Not everyone welcomes the fire Jesus brings. It will cause division. Simeon warned Mary and Joseph when they presented him at the Temple: he’s destined for the rising and falling of many. He’ll expose those who think they’re on God’s team as actually opposing God’s will. Jesus divides and separates. He parts us from loyalties we make sacred. People will kill you for that.

Some follow Jesus, others won’t. He is the sword that divides. Jesus reorients our loyalty given to the most basic unit of survival and safety, the family. No longer will loyalty and unity rest on blood, nationality, race, gender or friendship ties. Loyalty to God overrides loyalty to brothers, sisters, mothers, fathers, in-laws, and any other voice claiming our loyalty. Our unity is found in Jesus’ sacrifice of life – our unity in Christ makes us one. In God alone, not family or anything else do we find life, survival and our safety.

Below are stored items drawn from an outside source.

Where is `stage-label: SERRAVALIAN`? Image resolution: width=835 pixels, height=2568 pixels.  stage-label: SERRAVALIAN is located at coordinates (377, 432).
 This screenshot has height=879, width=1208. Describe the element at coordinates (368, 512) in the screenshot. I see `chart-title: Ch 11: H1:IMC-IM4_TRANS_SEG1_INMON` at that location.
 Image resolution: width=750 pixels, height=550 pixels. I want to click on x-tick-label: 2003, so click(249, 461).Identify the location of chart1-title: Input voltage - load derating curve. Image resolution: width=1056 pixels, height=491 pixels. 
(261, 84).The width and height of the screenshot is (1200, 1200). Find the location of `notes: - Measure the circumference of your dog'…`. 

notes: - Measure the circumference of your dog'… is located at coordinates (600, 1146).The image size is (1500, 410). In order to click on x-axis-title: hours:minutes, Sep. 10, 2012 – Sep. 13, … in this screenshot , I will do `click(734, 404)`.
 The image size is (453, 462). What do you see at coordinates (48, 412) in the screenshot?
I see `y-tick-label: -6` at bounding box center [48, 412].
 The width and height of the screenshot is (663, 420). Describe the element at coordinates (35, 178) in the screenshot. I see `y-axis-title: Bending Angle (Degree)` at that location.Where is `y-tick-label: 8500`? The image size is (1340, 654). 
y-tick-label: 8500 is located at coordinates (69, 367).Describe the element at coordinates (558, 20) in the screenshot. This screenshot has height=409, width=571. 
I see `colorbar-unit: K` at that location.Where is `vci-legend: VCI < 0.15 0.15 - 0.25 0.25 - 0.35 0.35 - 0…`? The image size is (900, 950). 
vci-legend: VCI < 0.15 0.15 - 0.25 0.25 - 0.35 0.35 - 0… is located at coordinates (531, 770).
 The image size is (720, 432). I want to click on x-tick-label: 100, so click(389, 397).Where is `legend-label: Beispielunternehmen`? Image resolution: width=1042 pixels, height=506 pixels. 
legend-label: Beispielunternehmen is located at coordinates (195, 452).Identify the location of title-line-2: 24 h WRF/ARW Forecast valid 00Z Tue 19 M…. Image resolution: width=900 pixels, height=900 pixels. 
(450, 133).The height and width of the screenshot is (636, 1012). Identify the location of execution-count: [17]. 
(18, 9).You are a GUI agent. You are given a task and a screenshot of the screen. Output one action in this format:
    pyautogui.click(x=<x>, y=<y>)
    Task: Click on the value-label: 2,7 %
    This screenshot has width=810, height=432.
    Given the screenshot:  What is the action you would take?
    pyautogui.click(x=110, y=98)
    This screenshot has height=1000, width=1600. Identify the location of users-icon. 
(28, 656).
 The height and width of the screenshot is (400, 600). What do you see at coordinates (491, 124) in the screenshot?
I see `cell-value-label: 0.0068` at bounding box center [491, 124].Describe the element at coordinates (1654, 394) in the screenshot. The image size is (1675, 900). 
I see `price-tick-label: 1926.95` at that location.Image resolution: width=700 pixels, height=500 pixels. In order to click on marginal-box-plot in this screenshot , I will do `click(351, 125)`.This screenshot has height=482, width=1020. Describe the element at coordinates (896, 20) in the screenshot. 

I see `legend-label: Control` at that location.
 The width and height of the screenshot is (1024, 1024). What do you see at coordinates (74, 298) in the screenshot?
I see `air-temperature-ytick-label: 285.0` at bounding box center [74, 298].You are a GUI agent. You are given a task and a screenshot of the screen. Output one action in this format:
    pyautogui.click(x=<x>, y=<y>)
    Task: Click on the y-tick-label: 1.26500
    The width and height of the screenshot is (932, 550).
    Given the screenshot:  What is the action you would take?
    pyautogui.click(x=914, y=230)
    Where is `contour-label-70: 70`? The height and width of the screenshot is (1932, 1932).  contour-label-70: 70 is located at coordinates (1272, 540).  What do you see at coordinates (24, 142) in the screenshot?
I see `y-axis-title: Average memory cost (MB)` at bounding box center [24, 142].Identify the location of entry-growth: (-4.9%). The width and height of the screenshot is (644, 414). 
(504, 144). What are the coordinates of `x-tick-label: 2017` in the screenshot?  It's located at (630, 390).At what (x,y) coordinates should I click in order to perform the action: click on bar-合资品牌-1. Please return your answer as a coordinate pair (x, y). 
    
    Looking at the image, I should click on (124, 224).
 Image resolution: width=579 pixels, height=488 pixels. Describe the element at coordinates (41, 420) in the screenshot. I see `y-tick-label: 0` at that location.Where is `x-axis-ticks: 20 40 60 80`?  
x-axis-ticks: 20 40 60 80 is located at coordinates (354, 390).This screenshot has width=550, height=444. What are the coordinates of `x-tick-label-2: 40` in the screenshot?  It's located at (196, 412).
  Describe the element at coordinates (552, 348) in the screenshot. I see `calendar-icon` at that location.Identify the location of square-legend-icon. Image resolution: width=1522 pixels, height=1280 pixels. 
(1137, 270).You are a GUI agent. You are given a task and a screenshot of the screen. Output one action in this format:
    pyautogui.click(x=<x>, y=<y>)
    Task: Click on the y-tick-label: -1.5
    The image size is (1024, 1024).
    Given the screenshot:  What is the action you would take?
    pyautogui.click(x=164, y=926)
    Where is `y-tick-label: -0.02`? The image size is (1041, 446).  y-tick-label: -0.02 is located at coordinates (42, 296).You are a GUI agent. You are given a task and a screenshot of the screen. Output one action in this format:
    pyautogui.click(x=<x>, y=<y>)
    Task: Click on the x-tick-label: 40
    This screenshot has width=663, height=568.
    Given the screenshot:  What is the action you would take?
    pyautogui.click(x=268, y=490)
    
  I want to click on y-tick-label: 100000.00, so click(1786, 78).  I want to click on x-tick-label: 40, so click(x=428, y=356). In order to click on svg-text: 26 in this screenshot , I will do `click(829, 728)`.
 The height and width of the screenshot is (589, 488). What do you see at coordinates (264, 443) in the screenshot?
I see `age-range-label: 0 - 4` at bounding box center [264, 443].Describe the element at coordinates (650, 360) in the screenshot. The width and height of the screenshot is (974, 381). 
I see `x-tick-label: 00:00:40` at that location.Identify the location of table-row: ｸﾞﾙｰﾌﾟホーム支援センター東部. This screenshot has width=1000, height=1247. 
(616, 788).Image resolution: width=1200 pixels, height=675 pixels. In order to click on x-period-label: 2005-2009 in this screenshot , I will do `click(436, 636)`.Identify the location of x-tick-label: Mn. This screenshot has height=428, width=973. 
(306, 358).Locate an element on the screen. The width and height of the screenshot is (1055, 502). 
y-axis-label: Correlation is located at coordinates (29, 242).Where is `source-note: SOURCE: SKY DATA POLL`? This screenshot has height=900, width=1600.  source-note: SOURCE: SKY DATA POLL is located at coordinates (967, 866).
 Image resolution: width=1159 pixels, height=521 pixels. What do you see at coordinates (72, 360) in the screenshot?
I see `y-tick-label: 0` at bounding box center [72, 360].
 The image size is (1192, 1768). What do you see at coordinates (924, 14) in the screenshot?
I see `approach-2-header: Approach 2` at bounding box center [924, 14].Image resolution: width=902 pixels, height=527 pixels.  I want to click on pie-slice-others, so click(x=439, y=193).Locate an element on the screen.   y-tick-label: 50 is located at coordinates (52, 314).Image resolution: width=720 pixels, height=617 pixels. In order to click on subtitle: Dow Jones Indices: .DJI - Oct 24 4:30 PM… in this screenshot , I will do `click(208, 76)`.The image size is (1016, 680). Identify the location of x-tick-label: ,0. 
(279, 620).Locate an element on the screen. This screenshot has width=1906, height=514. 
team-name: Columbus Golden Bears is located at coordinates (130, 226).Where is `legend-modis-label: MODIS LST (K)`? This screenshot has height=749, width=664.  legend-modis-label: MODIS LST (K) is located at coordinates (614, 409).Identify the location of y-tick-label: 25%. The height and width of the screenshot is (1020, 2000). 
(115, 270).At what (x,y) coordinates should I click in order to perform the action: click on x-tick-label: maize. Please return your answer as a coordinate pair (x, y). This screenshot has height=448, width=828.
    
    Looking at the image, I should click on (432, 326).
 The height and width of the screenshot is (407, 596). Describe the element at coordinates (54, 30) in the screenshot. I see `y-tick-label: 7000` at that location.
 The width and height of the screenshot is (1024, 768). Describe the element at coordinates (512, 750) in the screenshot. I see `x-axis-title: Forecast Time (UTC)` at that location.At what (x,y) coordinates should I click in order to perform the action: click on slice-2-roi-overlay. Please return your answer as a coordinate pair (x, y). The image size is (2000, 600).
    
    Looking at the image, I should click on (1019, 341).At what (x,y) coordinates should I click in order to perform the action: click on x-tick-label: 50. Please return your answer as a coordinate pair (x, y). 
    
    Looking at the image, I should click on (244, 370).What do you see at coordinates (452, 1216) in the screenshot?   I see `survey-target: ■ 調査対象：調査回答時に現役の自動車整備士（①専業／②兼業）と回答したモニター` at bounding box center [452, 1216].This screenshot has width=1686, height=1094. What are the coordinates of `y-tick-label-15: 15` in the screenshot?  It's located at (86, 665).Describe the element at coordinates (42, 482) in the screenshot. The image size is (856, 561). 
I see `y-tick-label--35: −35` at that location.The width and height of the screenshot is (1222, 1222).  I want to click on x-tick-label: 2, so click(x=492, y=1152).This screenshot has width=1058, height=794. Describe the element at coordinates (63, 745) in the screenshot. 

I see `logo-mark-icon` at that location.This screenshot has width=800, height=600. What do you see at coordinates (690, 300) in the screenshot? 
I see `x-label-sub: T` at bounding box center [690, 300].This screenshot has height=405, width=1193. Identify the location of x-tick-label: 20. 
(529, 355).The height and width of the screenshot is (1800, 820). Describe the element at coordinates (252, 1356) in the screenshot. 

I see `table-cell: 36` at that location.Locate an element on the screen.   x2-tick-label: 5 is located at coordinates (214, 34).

That some believed they were being loyal to God by leading Jesus to a cross, must alert us. They were good people, thinking they were right. The church can get it wrong, too. It’s easier for us to fight over issues like sex, orientation, race, divorce, or who’s in or not, than to follow the radical demands of God’s will in a world like ours. It is hard to be loyal to a God who loves not just some, the good ones, or our kind, but alleveryone. We must, too. We cannot welcome just those like us or those we like, and not welcome everyone. We don’t forgive just those who deserve forgiveness or ask for it; we forgive all, because God has already forgiven and restored us. We work for peace, serve others – hardly values the world embraces. Honestly, the gospel, when we finally get it, is hard, risky and dangerous. It’s a fire that will burn you – a sword that divides. He’s not sweet little Jesus boy, who’s come to tell us, “I’m OK; you’re OK, too.” Following Jesus is not one choice among many. He doesn’t affirm our prejudices and hatreds. Jesus didn’t die only because he wants everyone to get along. He dies because he is a serious threat to those who hold this world’s power. They knew well he must be silenced.

And so today we celebrate the diversity at St. Paul’s Church – which is wonderful. Diversity is a gift that comes from God when we strive to be loyal to God first, and committed to embodying God’s radical hospitality and welcome to everyone. All are welcome! When a church is willing to risk taking Jesus seriously – we won’t look the same, think the same, or even sound the same – and I hear there may even be a few southern accents around here – that’s really diverse. Loyalty to God unites us, and diversity is the result of being loyal to the God Jesus reveals. Pure and simple, we open and listen to God. We love others, and treat others as we want to be treated. We go against what the world and even other Christians tell us we must believe and do. Some may come here, not sure why – but may experience God’s love in our lives, and then they’ll know. Some come to church wanting their beliefs affirmed, to be entertained or “get something out it.” I hope they’ll encounter among us a love that transforms, helps us all know God’s love of them and others, and how we are to live that in a diverse world.

Today we hear Jesus’ challenging words to get with him, and follow, even if it hurts – to lay down some long cherished loyalties. We celebrate that we are a community that tries hard to do that – not always perfect, but we are trying. And I am so glad you let me – and all those around us – be part of a wonderful journey with God, together. God is among us, between us, loving us, and we must never forget that.